Talks between the United States and Russia to set up a Syrian peace conference produced no deal on Tuesday, June 24, with the powers on either side of the two-year civil war failing to agree when it should be held or who would be invited.
Saudi Foreign Minister Prince Saud al-Faisal accused the Syrian government of “genocide” and described the involvement in the conflict of foreign militias backed by Iran as “the most dangerous development.”
Washington and Moscow announced plans for the peace conference last month, but their relations have since deteriorated rapidly, as momentum on the battlefield has swung in favor of President Bashar Assad.
Washington decided this month to provide military aid to the rebels fighting Assad, while Moscow refused to drop its support for the Syrian leader it has continued to arm.
After five hours of talks in Geneva sponsored by the United Nations, Russian Deputy Foreign Minister Gennady Gatilov said there was still no agreement over whether Assad’s ally Iran should be allowed to attend the conference, or who would represent the Syrian opposition.
Secretary of State John Kerry and Russian Foreign Minister Sergei Lavrov will meet next week, and further talks on the conference are expected to follow, a U.N. statement said.
In Damascus, Assad’s forces fired mortars and shells at Zamalka and Irbin, just east of the government-held city center, in an assault backed by air strikes, opposition activists said.
Rebels who grabbed footholds in Damascus nearly a year ago say they now face an advancing Syrian military buoyed by support from Hizbullah.
If the insurgents are driven from the capital’s eastern suburbs, they would lose supply routes and suffer a heavy blow in their drive to end four decades of Assad family rule.
In Jeddah, Prince Saud repeated Saudi Arabia’s call for the rebels to be armed. “Syria is facing a double-edged attack. It is facing genocide by the government and an invasion from outside the government,” he told a news conference with Kerry. “(It) is facing a massive flow of weapons to aid and abet that invasion and that genocide. This must end.”
The Saudi foreign minister attacked Iranian involvement. “The most dangerous development is the foreign participation, represented by Hizbullah and other militias supported by the forces of the Iranian Revolutionary Guard,” he said.
Security in Syria’s neighbors Iraq and Lebanon, where the conflict has aggravated sectarian tensions, has crumbled.
Suicide bombers killed eight people north of Baghdad on Tuesday, a day after 39 people died when 10 car bombs exploded in the capital. Violence has spiraled in Iraq since April.
“Getting out of hand”
Lakhdar Brahimi, the U.N.-Arab League mediator, urged the United States and Russia to help “contain this situation that is getting out of hand, not only in Syria but also in the region”.
Speaking in Geneva before the talks with U.S. and Russian officials, Brahimi said he doubted that the Syria peace conference could take place next month, citing disarray among Assad’s political opponents.
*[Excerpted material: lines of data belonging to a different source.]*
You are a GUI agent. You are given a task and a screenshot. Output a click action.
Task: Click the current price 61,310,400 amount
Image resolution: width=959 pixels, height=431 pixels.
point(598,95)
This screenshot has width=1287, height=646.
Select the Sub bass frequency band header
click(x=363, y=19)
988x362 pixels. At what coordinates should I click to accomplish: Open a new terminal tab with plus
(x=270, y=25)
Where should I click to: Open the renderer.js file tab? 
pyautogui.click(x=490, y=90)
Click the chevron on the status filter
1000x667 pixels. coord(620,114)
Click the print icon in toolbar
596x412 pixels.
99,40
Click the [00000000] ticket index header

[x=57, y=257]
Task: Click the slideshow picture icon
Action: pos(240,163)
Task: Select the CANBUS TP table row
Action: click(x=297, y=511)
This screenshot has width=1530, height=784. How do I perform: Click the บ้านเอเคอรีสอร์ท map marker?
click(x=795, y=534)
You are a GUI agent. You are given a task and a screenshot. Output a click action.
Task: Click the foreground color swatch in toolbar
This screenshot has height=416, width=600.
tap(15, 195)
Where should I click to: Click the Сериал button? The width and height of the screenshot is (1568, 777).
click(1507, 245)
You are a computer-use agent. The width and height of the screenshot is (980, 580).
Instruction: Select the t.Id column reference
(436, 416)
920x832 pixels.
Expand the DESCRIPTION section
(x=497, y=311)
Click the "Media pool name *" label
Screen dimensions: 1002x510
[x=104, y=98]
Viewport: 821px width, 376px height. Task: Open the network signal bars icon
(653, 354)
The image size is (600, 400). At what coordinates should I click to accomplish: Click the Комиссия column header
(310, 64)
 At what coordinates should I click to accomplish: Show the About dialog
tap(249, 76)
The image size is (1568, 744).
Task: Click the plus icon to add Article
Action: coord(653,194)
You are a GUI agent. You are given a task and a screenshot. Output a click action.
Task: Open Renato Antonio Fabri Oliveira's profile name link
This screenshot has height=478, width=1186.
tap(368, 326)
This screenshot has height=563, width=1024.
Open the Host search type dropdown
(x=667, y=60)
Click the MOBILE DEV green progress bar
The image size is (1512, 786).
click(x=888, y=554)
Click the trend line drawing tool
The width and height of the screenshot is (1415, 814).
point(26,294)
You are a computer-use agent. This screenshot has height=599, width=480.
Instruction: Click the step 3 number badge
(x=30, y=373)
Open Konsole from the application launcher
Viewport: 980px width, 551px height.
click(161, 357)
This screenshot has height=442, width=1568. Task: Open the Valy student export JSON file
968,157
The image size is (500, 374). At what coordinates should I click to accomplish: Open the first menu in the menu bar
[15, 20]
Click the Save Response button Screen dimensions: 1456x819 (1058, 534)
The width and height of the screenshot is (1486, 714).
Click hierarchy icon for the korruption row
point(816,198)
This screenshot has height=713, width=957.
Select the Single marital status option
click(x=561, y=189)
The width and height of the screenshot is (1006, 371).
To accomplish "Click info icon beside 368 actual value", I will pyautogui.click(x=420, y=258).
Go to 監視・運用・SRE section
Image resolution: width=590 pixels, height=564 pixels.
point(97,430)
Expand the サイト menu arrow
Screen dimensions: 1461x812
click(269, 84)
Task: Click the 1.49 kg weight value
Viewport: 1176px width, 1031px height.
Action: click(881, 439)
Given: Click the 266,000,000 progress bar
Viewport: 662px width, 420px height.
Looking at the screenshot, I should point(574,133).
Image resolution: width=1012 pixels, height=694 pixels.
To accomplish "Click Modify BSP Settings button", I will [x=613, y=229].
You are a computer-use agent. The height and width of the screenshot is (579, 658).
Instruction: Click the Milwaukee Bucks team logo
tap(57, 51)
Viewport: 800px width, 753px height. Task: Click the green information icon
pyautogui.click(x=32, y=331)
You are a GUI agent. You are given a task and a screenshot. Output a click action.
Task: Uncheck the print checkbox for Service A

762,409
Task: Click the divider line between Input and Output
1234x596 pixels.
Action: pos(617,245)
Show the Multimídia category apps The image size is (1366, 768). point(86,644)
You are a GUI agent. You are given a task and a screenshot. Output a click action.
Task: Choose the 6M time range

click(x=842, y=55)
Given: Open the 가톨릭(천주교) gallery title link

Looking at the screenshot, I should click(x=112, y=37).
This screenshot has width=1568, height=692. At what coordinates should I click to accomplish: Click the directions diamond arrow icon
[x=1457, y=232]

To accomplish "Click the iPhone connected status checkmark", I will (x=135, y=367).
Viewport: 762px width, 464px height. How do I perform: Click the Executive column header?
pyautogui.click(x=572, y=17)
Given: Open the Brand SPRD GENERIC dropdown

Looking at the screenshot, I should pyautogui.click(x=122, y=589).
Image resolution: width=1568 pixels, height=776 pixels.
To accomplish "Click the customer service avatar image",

More than 93,000 people have been killed in Syria since peaceful protests erupted in March 2011. Assad’s violent response helped to provoke what is now a civil war that has driven nearly 1.7 million refugees into neighboring countries.
Outgunned rebels are looking to Western and Arab nations to help them to reverse Assad’s gains. But although the United States announced unspecified military aid this month, it is unclear whether this can shift the balance against the Syrian leader and his allies.
Kerry wants to ensure aid to the rebels is properly coordinated, partly out of concern that weapons could end up in the hands of Islamist militants who are prominent in their ranks. “Our goal is very clear, we cannot let this be a wider war, we cannot let this contribute to more bloodshed and prolongation of the agony of the people of Syria,” he said.
Russia withdraws all military personnel from Syria
Russia’s Deputy Foreign Minister said Wednesday, June 26, that all personnel had been evacuated from the navy resupply base in Syrian coastal City of Tartus, adding that not a single Russian military serviceman remained in the country.
Mikhail Bogdanov made the announcement in an interview with the Al-Hayat newspaper. “Presently, the Russian Defense Ministry has not a single person stationed in Syria. The base does not have any strategic military importance,” the newspaper quoted the Russian official as saying.
Russian media have verified the statement and the business daily Vedomosti quoted an unnamed source in the Defense Ministry as saying that this was true as all military and civilian personnel had been evacuated from the Tartus base and there were no Russian military instructors working with the Syrian military forces. The source added that the withdrawal was prompted not only by the increased risks caused by the ongoing military conflict, but also by the fact that in the current conditions any incident involving Russian servicemen would likely have some unfavorable reaction from the international community.
Russia currently has a 16-ship flotilla in the Mediterranean Sea but none of them has called at the port of Tartus in recent months and there were no reports of such plans.
Mikhail Bogdanov is also Russian President’s plenipotentiary for Middle East issues and he headed the Russian delegation at this week’s talks between Russia, U.S. and U.N. on preparations of the Geneva-2 conference.